Ci risiamo, verrebbe da dire. Ogni qual volta dal Governo centrale cominciano a filtrare le prime indiscrezioni su interventi per una riorganizzazione – razionalizzazione del pubblico impiego, in maniera pressocché immediata parte il tiro al piccione contro i dipendenti pubblici e di riflesso contro i sindacati. Nel solito calderone mediatico finiscono per omogeneizzarsi parole e concetti, così dipendente pubblico diventa automaticamente privilegiato e fannullone, mentre sindacato diventa inequivocabilmente sinonimo di casta. Ma tant'è ed è finanche inutile meravigliarsi della pletora degli indignati d'assalto, pronti a rintracciare nella casta dei fannulloni, difesa dalla casta dei reazionari sindacalisti (che tutelano solo i garantiti e odiano i precari tra l'altro), la radice di ogni male di questo Paese, la ragione profonda di tutti gli sprechi, le disfunzioni e i ritardi che poi rendono necessarie manovre ed interventi di correzione. Una campagna preconfezionata e buona per ogni stagione, che sostanzialmente serve solo ad alzare il livello dello scontro, ad ideologizzare la discussione e a creare tensione nell'opinione pubblica (facendo leva su un qualunquismo di bassissima lega).
Nel merito invece la discussione sarebbe persino interessante. E permetterebbe di scardinare tante "false impostazioni", tanti preconcetti e tanti falsi miti. Un esempio su tutti? La tanto decantata meritocrazia come metro di giudizio per le carriere dei dipendenti pubblici. In tal senso può essere utile rileggere le considerazioni (pur datate) di Oliveri su lavoce.info:
Un elemento che nei fatti priva di sostanza la ricerca della “meritocrazia” e della crescita di efficienza sta nella drastica riduzione delle spese per la formazione del personale pubblico, pari al 50 per cento di quanto investito nel 2009. La manovra (Brunetta ndr.) reintroduce pesanti tetti al turn-over, consentendo di sostituire solo il 20 per cento del personale cessato, ma contemporaneamente, dimezzando la formazione, impedisce di garantire una risorsa fondamentale per mantenere elevato il livello di competenza dei dipendenti, e supplire così alla diminuzione di quantità con una crescita della qualità del lavoro.
Insomma, chi spinge per meritocrazia, efficienza e qualità allo stesso tempo priva il settore delle risorse fondamentali per perseguire tali obiettivi. Ma c'è di più. Perché fare una seria discussione sul ruolo, sulle disfunzioni e sul criterio di valutazione dei dipendenti della pubblica amministrazione senza andare alla radice della questione è operazione parziale ed incompleta. Perché alla base di ogni ragionamento dovrebbe esserci la considerazione del male endemico che divora il nostro Paese, il cancro della corruzione e una distorta concezione del rapporto fra politica, istituzioni e cittadini.

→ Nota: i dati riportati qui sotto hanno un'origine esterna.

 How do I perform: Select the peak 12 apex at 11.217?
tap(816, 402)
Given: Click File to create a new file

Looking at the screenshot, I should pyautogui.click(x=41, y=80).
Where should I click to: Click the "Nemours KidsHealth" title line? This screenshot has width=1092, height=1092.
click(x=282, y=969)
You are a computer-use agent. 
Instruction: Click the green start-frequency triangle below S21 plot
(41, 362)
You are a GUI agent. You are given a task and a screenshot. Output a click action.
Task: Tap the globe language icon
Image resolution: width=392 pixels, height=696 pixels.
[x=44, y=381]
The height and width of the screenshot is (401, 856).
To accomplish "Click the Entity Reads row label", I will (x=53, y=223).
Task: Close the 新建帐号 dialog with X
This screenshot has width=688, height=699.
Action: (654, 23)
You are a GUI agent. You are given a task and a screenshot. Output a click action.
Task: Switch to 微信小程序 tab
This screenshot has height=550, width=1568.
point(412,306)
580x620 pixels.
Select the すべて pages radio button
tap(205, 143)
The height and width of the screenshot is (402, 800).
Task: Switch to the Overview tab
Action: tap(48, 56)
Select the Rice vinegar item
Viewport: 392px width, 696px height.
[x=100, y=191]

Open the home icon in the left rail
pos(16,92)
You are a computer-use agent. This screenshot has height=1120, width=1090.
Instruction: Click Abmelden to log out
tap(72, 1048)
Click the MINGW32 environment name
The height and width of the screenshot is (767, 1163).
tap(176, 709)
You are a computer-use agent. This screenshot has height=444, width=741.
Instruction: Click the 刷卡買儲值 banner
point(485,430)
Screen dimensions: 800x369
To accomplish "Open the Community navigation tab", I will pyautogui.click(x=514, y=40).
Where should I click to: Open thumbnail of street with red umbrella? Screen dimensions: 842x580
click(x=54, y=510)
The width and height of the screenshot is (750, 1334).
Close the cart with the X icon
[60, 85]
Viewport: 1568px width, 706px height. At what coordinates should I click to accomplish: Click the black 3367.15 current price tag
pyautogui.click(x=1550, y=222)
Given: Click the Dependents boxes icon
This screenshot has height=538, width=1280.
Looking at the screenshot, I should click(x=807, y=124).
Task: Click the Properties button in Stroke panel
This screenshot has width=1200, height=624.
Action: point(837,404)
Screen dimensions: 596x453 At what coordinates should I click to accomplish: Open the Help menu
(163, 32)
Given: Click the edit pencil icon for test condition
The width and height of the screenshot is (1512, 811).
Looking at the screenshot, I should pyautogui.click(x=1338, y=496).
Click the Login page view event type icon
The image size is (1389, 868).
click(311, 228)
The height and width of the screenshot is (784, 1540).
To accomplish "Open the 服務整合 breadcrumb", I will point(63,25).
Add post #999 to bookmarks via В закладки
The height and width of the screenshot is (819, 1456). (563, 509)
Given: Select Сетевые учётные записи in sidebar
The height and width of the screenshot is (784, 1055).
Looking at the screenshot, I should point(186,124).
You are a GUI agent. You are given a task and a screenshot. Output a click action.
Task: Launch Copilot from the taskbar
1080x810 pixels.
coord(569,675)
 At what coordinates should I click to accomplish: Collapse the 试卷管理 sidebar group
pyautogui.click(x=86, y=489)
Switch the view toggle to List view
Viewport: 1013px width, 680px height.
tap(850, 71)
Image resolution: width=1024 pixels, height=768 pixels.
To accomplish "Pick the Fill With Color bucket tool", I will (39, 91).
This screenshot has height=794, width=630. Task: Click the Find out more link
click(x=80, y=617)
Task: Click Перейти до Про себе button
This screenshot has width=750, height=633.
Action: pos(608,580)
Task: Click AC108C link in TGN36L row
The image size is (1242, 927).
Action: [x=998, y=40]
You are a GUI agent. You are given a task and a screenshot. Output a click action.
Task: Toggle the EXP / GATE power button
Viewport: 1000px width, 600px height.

E' la corruzione diffusa ad ogni livello ad aver spolpato le casse del Belpaese. Sono il malaffare, il nepotismo e il clientelismo le ragioni vere e profonde degli sprechi e delle disfunzioni del settore burocratico e amministrativo. E' il malcostume diffuso ad aver drenato risorse, è l'evasione fiscale a rendere necessarie manovre lacrime e sangue (per chi non lo sapesse dal lavoro dipendente arriva gran parte del gettito fiscale complessivo) e via discorrendo. Problemi complessi, certo. Così come è innegabile che esistano lacune e mancanze tra i dipendenti statali (frutto lo ripetiamo anche della corruzione e del clientelismo). Ma c'è un abisso da qui a rappresentare i dipendenti pubblici come antropologicamente diversi dal resto dell'umanità, come un branco di fannulloni parassitari che grava sul resto degli italiani onesti e laboriosi. Così come è fazioso e senza costrutto pretendere che il sindacato si dissoci dai comportamenti vergognosi di alcuni dipendenti pubblici (che ripetiamo, ci sono…così come ci sono già gli strumenti per contrastarli). Insomma, nessuno si opponga al rigore e all'equità, appunto. In ogni campo. E senza sparare nel mucchio, non ne abbiamo davvero bisogno.